GeoLift Testing on Meta: a How to Guide

GeoLift Testing On Meta

The basics, how to prepare for a test, setting up a test, how to analyse & interpret results, and understanding best practices.

Adam Ruaux

December 13, 2024

Reading time: 10 minutes

You can run GeoLift tests on Meta to understand the incremental value of the channel.

Across the globe, CMOs and performance marketing managers are attempting to take their marketing budgets and distribute them across various performance marketing platforms to drive increased growth.

One of the core challenges faced when making growth an objective, whether short or long term, lies in understanding the incremental value of a channel. In-platform reporting – where a given media buying platform, such as Google Ads or Meta, only sees performance within its walled garden – usually doesn’t reflect reality.

Running controlled experiments, like GeoLift tests, can help to understand real performance. The results from these experiments can be used to calibrate internal attribution models, leading to improved performance insights and an understanding of how to most efficiently distribute marketing budgets, all of which ultimately drives growth.

Having run hundreds of experiments for companies of all sizes, in this article we explore the process of setting up a GeoLift test on Meta, an open souce tool available to advertisers.

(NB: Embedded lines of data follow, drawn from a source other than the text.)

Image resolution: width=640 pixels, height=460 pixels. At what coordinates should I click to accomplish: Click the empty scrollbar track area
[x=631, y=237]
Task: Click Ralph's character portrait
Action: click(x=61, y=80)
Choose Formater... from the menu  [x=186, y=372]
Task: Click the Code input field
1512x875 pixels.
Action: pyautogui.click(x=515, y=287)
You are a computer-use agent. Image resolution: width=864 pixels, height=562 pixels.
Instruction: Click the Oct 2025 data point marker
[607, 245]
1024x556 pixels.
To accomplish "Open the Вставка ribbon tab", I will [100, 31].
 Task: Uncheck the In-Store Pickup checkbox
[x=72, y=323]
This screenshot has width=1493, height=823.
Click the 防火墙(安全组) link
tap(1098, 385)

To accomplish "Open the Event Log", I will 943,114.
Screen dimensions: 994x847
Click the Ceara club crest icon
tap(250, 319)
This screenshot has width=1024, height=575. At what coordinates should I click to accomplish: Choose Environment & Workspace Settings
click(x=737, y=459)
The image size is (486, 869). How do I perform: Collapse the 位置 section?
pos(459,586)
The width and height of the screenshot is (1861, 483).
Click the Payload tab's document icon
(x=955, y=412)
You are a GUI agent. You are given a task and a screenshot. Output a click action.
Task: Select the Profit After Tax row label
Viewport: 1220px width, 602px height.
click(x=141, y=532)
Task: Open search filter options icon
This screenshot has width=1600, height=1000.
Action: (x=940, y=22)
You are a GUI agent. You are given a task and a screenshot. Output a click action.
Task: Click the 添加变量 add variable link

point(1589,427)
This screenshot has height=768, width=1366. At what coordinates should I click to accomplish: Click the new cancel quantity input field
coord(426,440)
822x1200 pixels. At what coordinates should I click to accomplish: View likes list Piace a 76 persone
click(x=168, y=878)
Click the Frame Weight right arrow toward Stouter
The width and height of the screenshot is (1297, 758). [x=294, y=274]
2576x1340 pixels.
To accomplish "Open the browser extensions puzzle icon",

Read on to learn the basics, how to prepare for a test, setting up a test, analysing and interpreting results and understanding best practices.

Key terms to be aware of

Test group: This is the group that is exposed to the marketing campaign, selected based on specific geographic areas.
Control group: The group that is not exposed to the marketing campaign. Selected to mirror the test group as closely as possible in terms of demographics and other key characteristics.
Incrementality: This refers to the additional activity (this can be in the form of additional sales, clicks etc.) that can be directly attributed to a marketing campaign and that would not have been acquired without that marketing activity.
Confounding variables: These are factors other than the marketing campaign that could influence the behaviour of the test and control groups, and should be noted as they could potentially skew the results of the experiment.
Statistical significance: A statistical term that tells you how sure you can be that the difference between your test and control group is not due to chance.
Seasonality: The time-based pattern or trends that reoccur some metric or observed behaviour. Understanding seasonality is important in GeoLift testing to ensure that the timing of the test does not impact the results unfairly.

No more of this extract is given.